**LIST OF TASKS**.
1. According to the article on OPEC's oil production cuts, how large were the announced cuts in barrels per day?
2. Continue the article on OPEC's oil production cuts from the point where it ends.

**TEXT PASSAGE**.
====================
OPEC Cuts Oil Production, Generating Renewed Concerns about Inflation

The signs appear to be pointing to recession.

I am so old that I remember when the US was an oil producing nation.

However, in the Biden era, that memory is becoming dimmer, and gas is likely to be much more expensive as Organization of the Petroleum Exporting Countries (OPE)C members have announced substantial production cuts.

Traders bid up crude prices after the news of cuts totaling more than 1.1 million barrels a day, or 1 percent of global production, beginning next month. Brent crude, the international benchmark, rose more than 6 percent, to nearly $84.93 a barrel. West Texas Intermediate crude, the U.S. standard, was up by a similar amount, trading over $80 a barrel.

Sunday’s surprise announcement signaled a potential new threat to global efforts to curb inflation and a challenge to the Biden administration, which has pushed for lower gasoline prices.

“We don’t think that the production cuts are advisable at this moment, given the market uncertainty. And we made that clear,” said John F. Kirby, a spokesman for the National Security Council. “But we also don’t have a seat at that table.”

While Mr. Kirby said the White House was given advance word of the cutback, the move could further aggravate strained relations between the United States and Saudi Arabia.

As a reminder, the Saudis are clearly immune to the Biden “magic.” The nation led the charge to cut oil production before last year’s November election.

Subsequently, the dollar wobbled as inflation concerns were renewed and manufacturing slumped.

The signs appear to be pointing to recession.

The Institute for Supply Management (ISM) survey showed on Monday that manufacturing activity fell to the lowest level in nearly three years in March as new orders continued to contract, with all subcomponents of its manufacturing PMI below the 50 threshold for the first time since 2009.

That sent the greenback broadly lower, tracking a slide in U.S. Treasury yields, as investors pared expectations on how much longer interest rates would need to remain in restrictive territory.

Against the sliding dollar, the British pound and the Australian and New Zealand dollars rose to multi-week highs in early Asia trade on Tuesday.
====================
**SUPPLIED INFORMATION**.
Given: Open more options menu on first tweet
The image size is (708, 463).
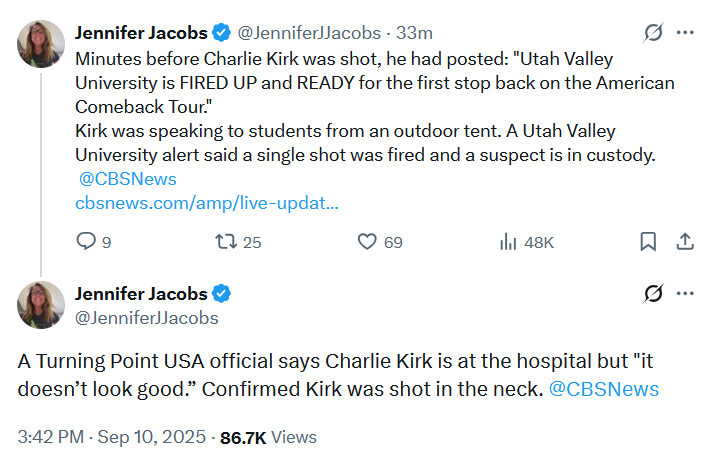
====================
**THE REPLIES**.
1. More than 1.1 million barrels a day.

2.
Sterling peaked at its highest since late January at $1.2425, extending the previous session’s 0.7% gain.

The kiwi rose 0.2% to $0.6310, its highest since mid-February, while the U.S. dollar index was marginally lower at 102.02, having fallen more than 0.5% on Monday.

“The ISM manufacturing report for March was a dud,” said economists at Wells Fargo. “The closest thing we get to good news in (the) report is that the slowing in the factory sector is pushing prices lower and supply chains are continuing to heal, benefiting from the slack.

“Beyond that, the rest of the themes were those that often precede an economic recession.”

However, Biden assures us it’s not as bad as we think.

Meanwhile, there appear to still be significant inflation challenges for small businesses.

The U.S. Chamber of Commerce’s Q1 Small Business Index found a record 54% of owners cited inflation as their top concern for the first three months of the year, marking the fifth consecutive quarter respondents pointed to cost increases as the number one stressor.

Respondents’ confidence in the national economy also declined in the first quarter, with only one in five (20%) small business owners saying the economy was in good health. That’s down from 27% in the previous quarter.

The survey results indicate a greater reluctance among owners to expand in the short term. Only 38% said they plan to boost investment in their business over the next year, a drop from 47% in the fourth quarter of 2022.

The trajectory certainly looks like it is setting up to be the Carter Era on steroids AND opioids.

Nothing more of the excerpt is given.